Text shown ::
Data structure for Lidar data

I am trying to build a tileDB array to store sparse Lidar data (GEDI data).

I managed to build up and write the data to my tiled array, but then I could not read back the data based on spatial and temporal indexing. Either the data return emtpy if I only index for the time dimensions or I get the below error when I also do a spatial indexing

TileDBError: TileDB internal: Lower range bound 61.000000 cannot be larger than the higher bound 30.000000

I provide a code example below if someone can help me.

import tiledb
import numpy as np


# Define synthetic domain and schema
lat_min, lat_max = -90.0, 90.0
lon_min, lon_max = -180.0, 180.0
time_min, time_max = 1514764800000000, 1924991999000000  # Microseconds since epoch for a large time range

# Define dimensions with your specified structure
domain = tiledb.Domain(
    tiledb.Dim(name="latitude", domain=(lat_min, lat_max), tile=1, dtype="float64"),
    tiledb.Dim(name="longitude", domain=(lon_min, lon_max), tile=1, dtype="float64"),
    tiledb.Dim(name="time", domain=(time_min, time_max), tile=None, dtype="int64")

Request 1 ::
Please reproduce the entries word for word, starting at the line that contains "The width and height of the screenshot is (1270, 952)." and ending after the line that contains "Looking at the screenshot, I should click(38, 91).".

Data entries ::
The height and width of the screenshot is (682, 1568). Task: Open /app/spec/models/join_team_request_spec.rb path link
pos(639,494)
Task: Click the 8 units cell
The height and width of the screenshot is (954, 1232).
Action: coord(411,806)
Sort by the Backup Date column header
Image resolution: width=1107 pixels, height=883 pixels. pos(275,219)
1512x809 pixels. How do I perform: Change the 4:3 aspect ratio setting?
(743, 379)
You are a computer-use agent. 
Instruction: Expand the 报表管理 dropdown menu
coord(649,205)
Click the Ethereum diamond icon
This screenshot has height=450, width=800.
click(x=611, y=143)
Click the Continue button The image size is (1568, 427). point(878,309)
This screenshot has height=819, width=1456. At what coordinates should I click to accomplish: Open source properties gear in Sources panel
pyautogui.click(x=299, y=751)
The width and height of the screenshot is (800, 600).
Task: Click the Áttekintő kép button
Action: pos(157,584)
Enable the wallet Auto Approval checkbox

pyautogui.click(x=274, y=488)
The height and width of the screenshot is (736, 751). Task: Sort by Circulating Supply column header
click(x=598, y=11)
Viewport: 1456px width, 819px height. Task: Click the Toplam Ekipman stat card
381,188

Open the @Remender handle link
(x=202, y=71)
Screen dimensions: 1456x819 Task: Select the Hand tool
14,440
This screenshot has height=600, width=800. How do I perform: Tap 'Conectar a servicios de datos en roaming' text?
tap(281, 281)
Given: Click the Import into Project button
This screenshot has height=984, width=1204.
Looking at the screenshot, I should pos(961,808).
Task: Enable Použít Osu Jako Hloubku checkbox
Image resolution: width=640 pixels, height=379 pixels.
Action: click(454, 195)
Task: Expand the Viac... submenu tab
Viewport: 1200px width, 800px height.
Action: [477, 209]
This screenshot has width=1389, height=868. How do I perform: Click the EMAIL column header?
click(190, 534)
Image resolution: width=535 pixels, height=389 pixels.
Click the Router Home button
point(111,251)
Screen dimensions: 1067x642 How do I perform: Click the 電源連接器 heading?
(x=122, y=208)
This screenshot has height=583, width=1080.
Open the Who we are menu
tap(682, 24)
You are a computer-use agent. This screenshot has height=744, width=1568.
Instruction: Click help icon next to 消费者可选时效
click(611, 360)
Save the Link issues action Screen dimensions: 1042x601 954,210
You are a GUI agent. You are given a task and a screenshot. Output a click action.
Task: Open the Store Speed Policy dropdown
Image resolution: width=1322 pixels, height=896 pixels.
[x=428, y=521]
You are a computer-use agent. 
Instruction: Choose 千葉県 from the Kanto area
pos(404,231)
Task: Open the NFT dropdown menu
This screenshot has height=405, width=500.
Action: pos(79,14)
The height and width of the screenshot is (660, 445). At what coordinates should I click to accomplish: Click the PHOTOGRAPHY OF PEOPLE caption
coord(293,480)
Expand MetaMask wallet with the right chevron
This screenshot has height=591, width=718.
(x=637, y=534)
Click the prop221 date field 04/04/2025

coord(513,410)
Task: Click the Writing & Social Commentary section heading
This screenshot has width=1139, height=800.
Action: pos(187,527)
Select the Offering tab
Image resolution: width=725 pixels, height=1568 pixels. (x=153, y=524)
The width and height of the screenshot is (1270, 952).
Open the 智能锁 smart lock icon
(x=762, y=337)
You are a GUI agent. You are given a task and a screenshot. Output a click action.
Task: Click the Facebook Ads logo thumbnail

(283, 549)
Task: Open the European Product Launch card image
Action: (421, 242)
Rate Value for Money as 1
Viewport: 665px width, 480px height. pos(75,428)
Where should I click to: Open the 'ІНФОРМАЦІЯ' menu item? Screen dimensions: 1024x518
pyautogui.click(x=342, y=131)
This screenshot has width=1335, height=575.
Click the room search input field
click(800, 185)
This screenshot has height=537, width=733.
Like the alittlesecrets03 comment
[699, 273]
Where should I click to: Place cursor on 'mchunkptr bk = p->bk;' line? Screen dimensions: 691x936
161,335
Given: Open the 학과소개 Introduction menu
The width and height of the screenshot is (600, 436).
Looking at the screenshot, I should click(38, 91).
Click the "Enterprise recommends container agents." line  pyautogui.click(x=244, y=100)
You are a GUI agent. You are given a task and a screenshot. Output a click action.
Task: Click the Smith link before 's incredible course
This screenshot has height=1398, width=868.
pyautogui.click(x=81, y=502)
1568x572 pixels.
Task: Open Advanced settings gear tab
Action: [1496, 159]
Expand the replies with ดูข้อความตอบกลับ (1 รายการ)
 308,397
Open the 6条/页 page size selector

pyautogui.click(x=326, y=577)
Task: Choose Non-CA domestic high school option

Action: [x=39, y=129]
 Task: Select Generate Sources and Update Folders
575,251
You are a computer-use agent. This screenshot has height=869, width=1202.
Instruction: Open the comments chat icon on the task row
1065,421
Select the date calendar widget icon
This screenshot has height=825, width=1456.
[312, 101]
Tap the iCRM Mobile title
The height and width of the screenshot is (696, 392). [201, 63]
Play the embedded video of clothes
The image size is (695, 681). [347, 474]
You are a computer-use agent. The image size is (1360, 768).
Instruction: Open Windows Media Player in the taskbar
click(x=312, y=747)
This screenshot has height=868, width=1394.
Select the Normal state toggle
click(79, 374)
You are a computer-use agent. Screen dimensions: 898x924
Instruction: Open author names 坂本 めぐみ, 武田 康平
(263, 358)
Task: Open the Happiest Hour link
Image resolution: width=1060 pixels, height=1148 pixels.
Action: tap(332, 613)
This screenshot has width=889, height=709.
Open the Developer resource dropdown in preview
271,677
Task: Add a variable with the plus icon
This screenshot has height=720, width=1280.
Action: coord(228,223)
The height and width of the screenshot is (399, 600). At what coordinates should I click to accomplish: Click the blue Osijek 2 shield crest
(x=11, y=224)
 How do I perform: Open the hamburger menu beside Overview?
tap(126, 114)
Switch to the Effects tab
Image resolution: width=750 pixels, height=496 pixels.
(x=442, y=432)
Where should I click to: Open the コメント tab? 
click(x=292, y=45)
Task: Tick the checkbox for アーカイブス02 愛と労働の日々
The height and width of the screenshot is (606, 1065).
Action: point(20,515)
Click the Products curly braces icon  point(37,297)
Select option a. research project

Request 2 ::
Continue the post about building a TileDB array for Lidar data from the point where it stops.

Task output 1 ::
The width and height of the screenshot is (1270, 952).
Open the 智能锁 smart lock icon
(x=762, y=337)
You are a GUI agent. You are given a task and a screenshot. Output a click action.
Task: Click the Facebook Ads logo thumbnail

(283, 549)
Task: Open the European Product Launch card image
Action: (421, 242)
Rate Value for Money as 1
Viewport: 665px width, 480px height. pos(75,428)
Where should I click to: Open the 'ІНФОРМАЦІЯ' menu item? Screen dimensions: 1024x518
pyautogui.click(x=342, y=131)
This screenshot has width=1335, height=575.
Click the room search input field
click(800, 185)
This screenshot has height=537, width=733.
Like the alittlesecrets03 comment
[699, 273]
Where should I click to: Place cursor on 'mchunkptr bk = p->bk;' line? Screen dimensions: 691x936
161,335
Given: Open the 학과소개 Introduction menu
The width and height of the screenshot is (600, 436).
Looking at the screenshot, I should click(38, 91).

Task output 2 ::
)

# Define a schema with one attribute for simplicity
attr = tiledb.Attr(name="intensity", dtype="float32")
schema = tiledb.ArraySchema(domain=domain, attrs=[attr], sparse=True)

# Create the array
array_uri = "test_array"
if tiledb.array_exists(array_uri):
        tiledb.remove(array_uri)
tiledb.Array.create(array_uri, schema)

# Write synthetic data to the array
with tiledb.open(array_uri, mode="w") as array:
    # Generate 100 synthetic points within the domain ranges
    np.random.seed(0)
    lat_data = np.random.uniform(-90.0, 90.0, size=100)
    lon_data = np.random.uniform(-180.0, 180.0, size=100)
    time_data = np.random.randint(time_min, time_max, size=100)
    intensity_data = np.random.rand(100).astype("float32")

    # Write the synthetic data
    array[lat_data, lon_data, time_data] = {"intensity": intensity_data}

# Query the data to test slicing
with tiledb.open(array_uri, mode="r") as array:
    # Define slicing ranges (use slightly smaller ranges to avoid boundary issues)
    lat_slice_min, lat_slice_max = -30.0, 30.0
    lon_slice_min, lon_slice_max = -150.0, 150.0
    time_slice_min, time_slice_max = 1514764800000000, 1514764900000000  # Narrow time slice for testing
    
    # Query only within these bounds
    sliced_data = array[lat_slice_min:lat_slice_max, lon_slice_min:lon_slice_max, time_slice_min:time_slice_max]
    print("Sliced data:")
    print(sliced_data)

Thanks a lot for your help.

Simon.

Hello @Simon_Besnard ! Thanks for posting.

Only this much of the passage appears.